--- START DATA SUPPLIED ---

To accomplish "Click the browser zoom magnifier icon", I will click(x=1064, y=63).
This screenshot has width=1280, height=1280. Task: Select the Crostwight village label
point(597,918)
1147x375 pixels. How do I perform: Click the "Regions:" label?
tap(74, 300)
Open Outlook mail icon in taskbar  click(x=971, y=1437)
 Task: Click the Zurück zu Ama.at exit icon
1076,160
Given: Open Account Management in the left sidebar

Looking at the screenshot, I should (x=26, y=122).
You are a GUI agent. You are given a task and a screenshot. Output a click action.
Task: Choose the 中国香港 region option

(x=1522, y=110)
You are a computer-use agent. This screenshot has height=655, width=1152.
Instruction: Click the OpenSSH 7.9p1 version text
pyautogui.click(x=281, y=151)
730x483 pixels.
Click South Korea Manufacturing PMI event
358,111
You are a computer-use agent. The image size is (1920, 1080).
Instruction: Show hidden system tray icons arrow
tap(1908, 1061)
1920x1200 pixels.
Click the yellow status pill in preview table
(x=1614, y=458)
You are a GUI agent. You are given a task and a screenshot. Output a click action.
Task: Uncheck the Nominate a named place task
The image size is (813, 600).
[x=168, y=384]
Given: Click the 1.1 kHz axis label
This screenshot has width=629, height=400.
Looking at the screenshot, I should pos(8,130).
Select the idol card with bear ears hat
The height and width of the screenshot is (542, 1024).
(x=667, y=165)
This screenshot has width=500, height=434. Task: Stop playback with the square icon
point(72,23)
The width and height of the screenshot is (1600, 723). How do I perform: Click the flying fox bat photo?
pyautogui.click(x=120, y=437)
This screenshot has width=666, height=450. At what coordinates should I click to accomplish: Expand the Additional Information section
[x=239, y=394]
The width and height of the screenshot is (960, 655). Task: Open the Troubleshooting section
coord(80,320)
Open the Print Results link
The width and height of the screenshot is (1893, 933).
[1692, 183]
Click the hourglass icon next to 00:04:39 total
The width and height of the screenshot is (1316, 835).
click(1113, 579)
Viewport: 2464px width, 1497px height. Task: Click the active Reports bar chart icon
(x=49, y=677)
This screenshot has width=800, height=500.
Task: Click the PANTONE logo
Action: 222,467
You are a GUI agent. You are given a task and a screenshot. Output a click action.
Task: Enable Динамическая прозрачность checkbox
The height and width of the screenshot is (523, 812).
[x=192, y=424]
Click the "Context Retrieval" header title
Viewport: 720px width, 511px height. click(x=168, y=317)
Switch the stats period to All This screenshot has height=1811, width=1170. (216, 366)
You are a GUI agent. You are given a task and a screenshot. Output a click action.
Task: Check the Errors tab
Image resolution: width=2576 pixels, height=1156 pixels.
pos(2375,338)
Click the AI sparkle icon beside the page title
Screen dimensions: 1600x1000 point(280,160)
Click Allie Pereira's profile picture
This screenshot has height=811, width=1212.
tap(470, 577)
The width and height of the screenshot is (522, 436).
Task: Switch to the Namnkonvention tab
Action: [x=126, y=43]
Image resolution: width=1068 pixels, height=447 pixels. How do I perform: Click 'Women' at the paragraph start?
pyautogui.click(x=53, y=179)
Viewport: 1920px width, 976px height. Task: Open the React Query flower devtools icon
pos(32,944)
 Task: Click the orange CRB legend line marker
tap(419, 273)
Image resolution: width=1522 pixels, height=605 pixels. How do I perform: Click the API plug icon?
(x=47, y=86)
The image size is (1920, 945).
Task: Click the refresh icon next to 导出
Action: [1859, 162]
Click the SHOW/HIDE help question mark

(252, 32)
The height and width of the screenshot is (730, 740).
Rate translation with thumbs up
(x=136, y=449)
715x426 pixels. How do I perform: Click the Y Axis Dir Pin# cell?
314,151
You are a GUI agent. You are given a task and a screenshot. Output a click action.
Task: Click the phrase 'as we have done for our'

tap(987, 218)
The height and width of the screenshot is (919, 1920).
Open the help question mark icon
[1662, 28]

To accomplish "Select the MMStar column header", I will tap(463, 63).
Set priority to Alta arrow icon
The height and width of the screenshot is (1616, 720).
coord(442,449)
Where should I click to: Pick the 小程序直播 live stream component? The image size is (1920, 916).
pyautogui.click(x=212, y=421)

--- END DATA SUPPLIED ---

— DIRECTION —
Render each line of the data above as a JSON array of strings, one string per line, with blank lines omitted.

— WRITTEN RESPONSE —
[
  "To accomplish \"Click the browser zoom magnifier icon\", I will click(x=1064, y=63).",
  "This screenshot has width=1280, height=1280. Task: Select the Crostwight village label",
  "point(597,918)",
  "1147x375 pixels. How do I perform: Click the \"Regions:\" label?",
  "tap(74, 300)",
  "Open Outlook mail icon in taskbar  click(x=971, y=1437)",
  " Task: Click the Zurück zu Ama.at exit icon",
  "1076,160",
  "Given: Open Account Management in the left sidebar",
  "Looking at the screenshot, I should (x=26, y=122).",
  "You are a GUI agent. You are given a task and a screenshot. Output a click action.",
  "Task: Choose the 中国香港 region option",
  "(x=1522, y=110)",
  "You are a computer-use agent. This screenshot has height=655, width=1152.",
  "Instruction: Click the OpenSSH 7.9p1 version text",
  "pyautogui.click(x=281, y=151)",
  "730x483 pixels.",
  "Click South Korea Manufacturing PMI event",
  "358,111",
  "You are a computer-use agent. The image size is (1920, 1080).",
  "Instruction: Show hidden system tray icons arrow",
  "tap(1908, 1061)",
  "1920x1200 pixels.",
  "Click the yellow status pill in preview table",
  "(x=1614, y=458)",
  "You are a GUI agent. You are given a task and a screenshot. Output a click action.",
  "Task: Uncheck the Nominate a named place task",
  "The image size is (813, 600).",
  "[x=168, y=384]",
  "Given: Click the 1.1 kHz axis label",
  "This screenshot has width=629, height=400.",
  "Looking at the screenshot, I should pos(8,130).",
  "Select the idol card with bear ears hat",
  "The height and width of the screenshot is (542, 1024).",
  "(x=667, y=165)",
  "This screenshot has width=500, height=434. Task: Stop playback with the square icon",
  "point(72,23)",
  "The width and height of the screenshot is (1600, 723). How do I perform: Click the flying fox bat photo?",
  "pyautogui.click(x=120, y=437)",
  "This screenshot has width=666, height=450. At what coordinates should I click to accomplish: Expand the Additional Information section",
  "[x=239, y=394]",
  "The width and height of the screenshot is (960, 655). Task: Open the Troubleshooting section",
  "coord(80,320)",
  "Open the Print Results link",
  "The width and height of the screenshot is (1893, 933).",
  "[1692, 183]",
  "Click the hourglass icon next to 00:04:39 total",
  "The width and height of the screenshot is (1316, 835).",
  "click(1113, 579)",
  "Viewport: 2464px width, 1497px height. Task: Click the active Reports bar chart icon",
  "(x=49, y=677)",
  "This screenshot has width=800, height=500.",
  "Task: Click the PANTONE logo",
  "Action: 222,467",
  "You are a GUI agent. You are given a task and a screenshot. Output a click action.",
  "Task: Enable Динамическая прозрачность checkbox",
  "The height and width of the screenshot is (523, 812).",
  "[x=192, y=424]",
  "Click the \"Context Retrieval\" header title",
  "Viewport: 720px width, 511px height. click(x=168, y=317)",
  "Switch the stats period to All This screenshot has height=1811, width=1170. (216, 366)",
  "You are a GUI agent. You are given a task and a screenshot. Output a click action.",
  "Task: Check the Errors tab",
  "Image resolution: width=2576 pixels, height=1156 pixels.",
  "pos(2375,338)",
  "Click the AI sparkle icon beside the page title",
  "Screen dimensions: 1600x1000 point(280,160)",
  "Click Allie Pereira's profile picture",
  "This screenshot has height=811, width=1212.",
  "tap(470, 577)",
  "The width and height of the screenshot is (522, 436).",
  "Task: Switch to the Namnkonvention tab",
  "Action: [x=126, y=43]",
  "Image resolution: width=1068 pixels, height=447 pixels. How do I perform: Click 'Women' at the paragraph start?",
  "pyautogui.click(x=53, y=179)",
  "Viewport: 1920px width, 976px height. Task: Open the React Query flower devtools icon",
  "pos(32,944)",
  " Task: Click the orange CRB legend line marker",
  "tap(419, 273)",
  "Image resolution: width=1522 pixels, height=605 pixels. How do I perform: Click the API plug icon?",
  "(x=47, y=86)",
  "The image size is (1920, 945).",
  "Task: Click the refresh icon next to 导出",
  "Action: [1859, 162]",
  "Click the SHOW/HIDE help question mark",
  "(252, 32)",
  "The height and width of the screenshot is (730, 740).",
  "Rate translation with thumbs up",
  "(x=136, y=449)",
  "715x426 pixels. How do I perform: Click the Y Axis Dir Pin# cell?",
  "314,151",
  "You are a GUI agent. You are given a task and a screenshot. Output a click action.",
  "Task: Click the phrase 'as we have done for our'",
  "tap(987, 218)",
  "The height and width of the screenshot is (919, 1920).",
  "Open the help question mark icon",
  "[1662, 28]",
  "To accomplish \"Select the MMStar column header\", I will tap(463, 63).",
  "Set priority to Alta arrow icon",
  "The height and width of the screenshot is (1616, 720).",
  "coord(442,449)",
  "Where should I click to: Pick the 小程序直播 live stream component? The image size is (1920, 916).",
  "pyautogui.click(x=212, y=421)"
]